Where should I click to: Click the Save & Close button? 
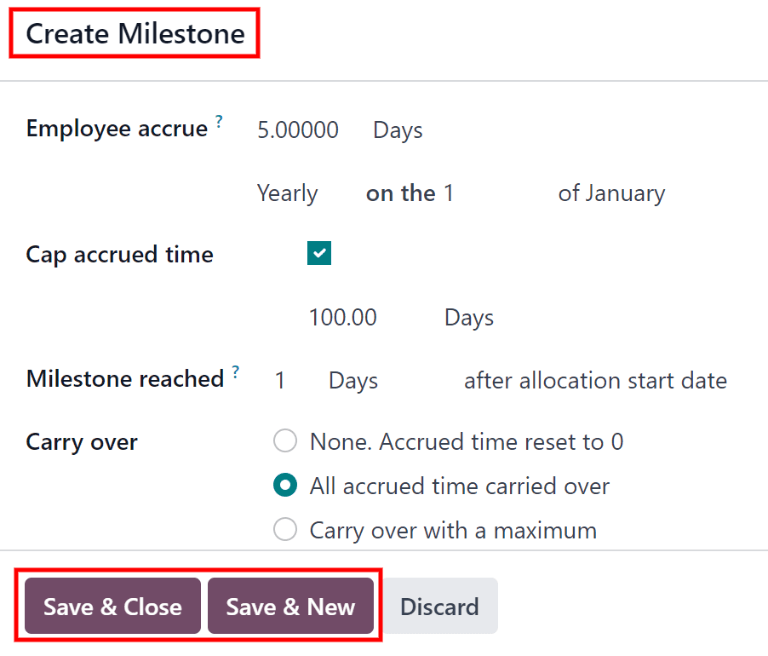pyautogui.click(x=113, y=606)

#####

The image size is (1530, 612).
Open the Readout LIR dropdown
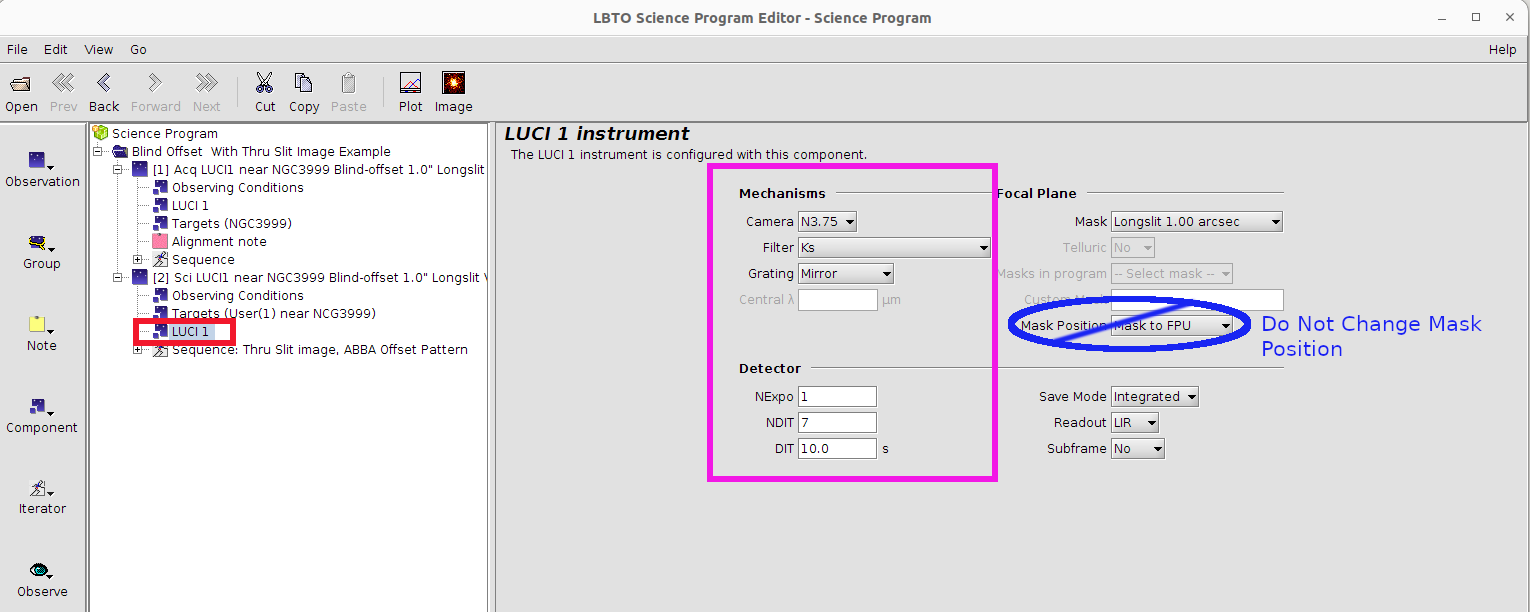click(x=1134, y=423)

#####

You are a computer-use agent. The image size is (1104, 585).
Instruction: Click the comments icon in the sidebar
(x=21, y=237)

#####

Each line of the entries that contains the word "size" should be listed.

Finished exercise
The image size is (1530, 612).
You are a computer-use agent. The image size is (1104, 585).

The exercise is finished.